**Problem:** Would you set down every entry shown below, precisely as written?

___ Records shown

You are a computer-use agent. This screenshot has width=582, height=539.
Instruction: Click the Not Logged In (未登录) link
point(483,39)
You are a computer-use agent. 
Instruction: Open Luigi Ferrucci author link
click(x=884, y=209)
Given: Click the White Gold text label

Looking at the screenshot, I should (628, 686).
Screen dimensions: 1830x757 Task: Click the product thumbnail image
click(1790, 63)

______

**Written response:**
You are a computer-use agent. This screenshot has width=582, height=539.
Instruction: Click the Not Logged In (未登录) link
point(483,39)
You are a computer-use agent. 
Instruction: Open Luigi Ferrucci author link
click(x=884, y=209)
Given: Click the White Gold text label

Looking at the screenshot, I should (628, 686).
Screen dimensions: 1830x757 Task: Click the product thumbnail image
click(1790, 63)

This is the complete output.